Lee is a first-generation immigrant who studied at UC San Diego. He was the executive director of Pacific Arts Movement, a media arts organization focusing on Asian, Asian American and Pacific Islander cinema and which hosts the annual San Diego Asian Film Festival. He stepped down from the role to campaign.

His priorities include improving neighborhood services, COVID-19 economic recovery, increasing housing access across all affordability levels and investing in the future of the Convoy Pan Asian Cultural and Business Innovation District.

“Over our last 16 years of living in District 6, things have changed dramatically,” Lee said. “The cost of housing, interest rates, and other economic factors have made housing more challenging for all San Diegans. No single solution exists to solve the housing crisis, and so the leadership necessary to avert this crisis will lie in coherent ideas, decisive action, and strategic collaboration across our region.”

Lee was endorsed by the San Diego County Democratic Party, the San Diego Regional Chamber, Gloria and Elo-Rivera.

District 8 Councilwoman Vivian Moreno, meanwhile, is being challenged by Antonio Martinez.

Moreno, a Democrat, faced Martinez in 2018 and won by just over 600 votes.
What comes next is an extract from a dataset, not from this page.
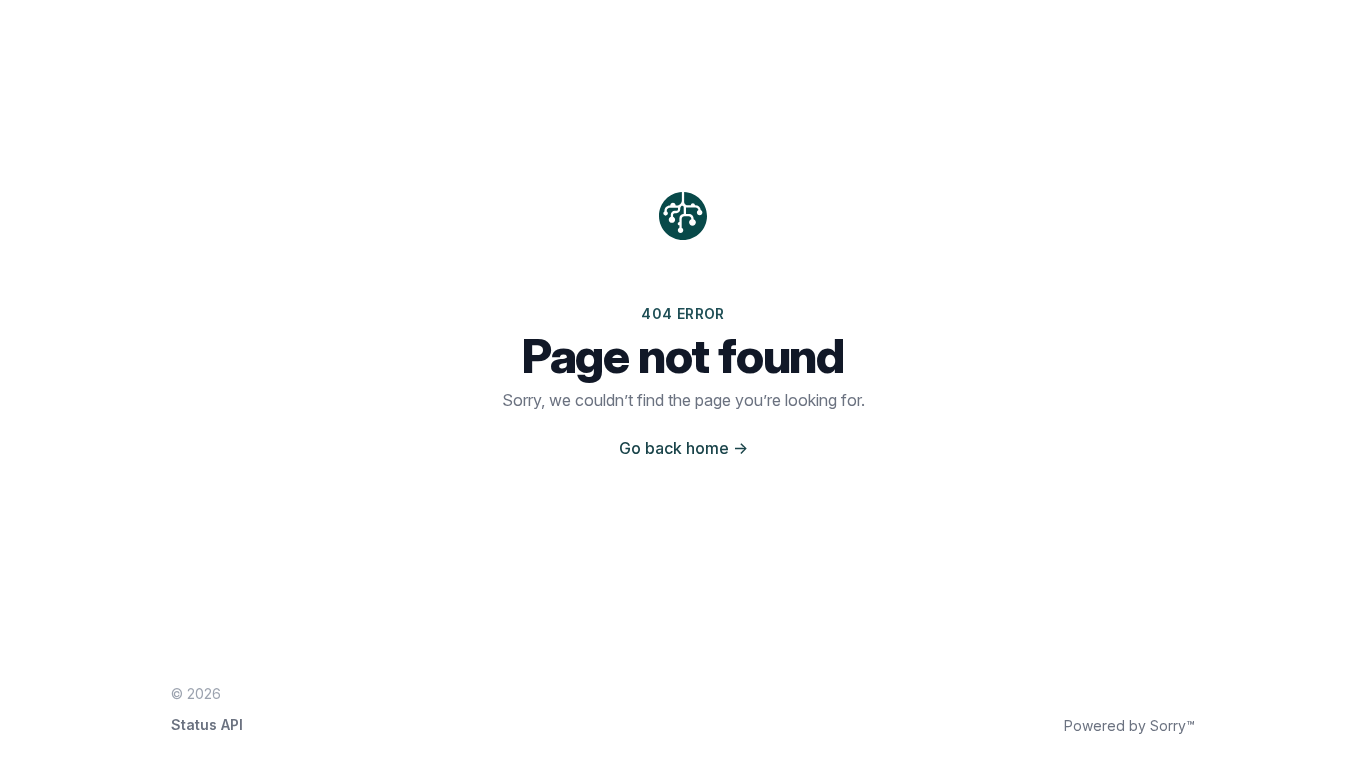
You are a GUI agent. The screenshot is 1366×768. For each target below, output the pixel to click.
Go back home (683, 448)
She earned council approval to pave dirt roads and alleys in the city’s poorer neighborhoods. She has been on maternity leave since giving birth on Aug. 31.

Her priorities include making sure the far-flung, noncontiguous District 8 — which covers Barrio Logan and Logan Heights as well as the border- adjacent communities on San Ysidro and Otay Mes — is not forgotten or overlooked in terms of city funding and services, as it has been historically.

“It has been a tough two years for our friends, family and neighbors,” Moreno said. “As your council member, I have been fighting to ensure the recovery of our neighborhoods and families was and continues to be the focus of the city. We need to push the city to do more.”

Martinez, a Democrat, is a staffer for Rep. Juan Vargas, D-San Diego, and is a board member of the San Ysidro School District.

His priorities include establishing an infrastructure maintenance plan for the district, establishing a program for People of Color first-time homebuyers, cleaning the Tijuana River Valley and building more inclusionary housing.

“If you’re working two or three jobs, if your family is working two or three jobs, and you still can’t make ends meet, there’s something seriously wrong with what we’re doing,” he told KPBS.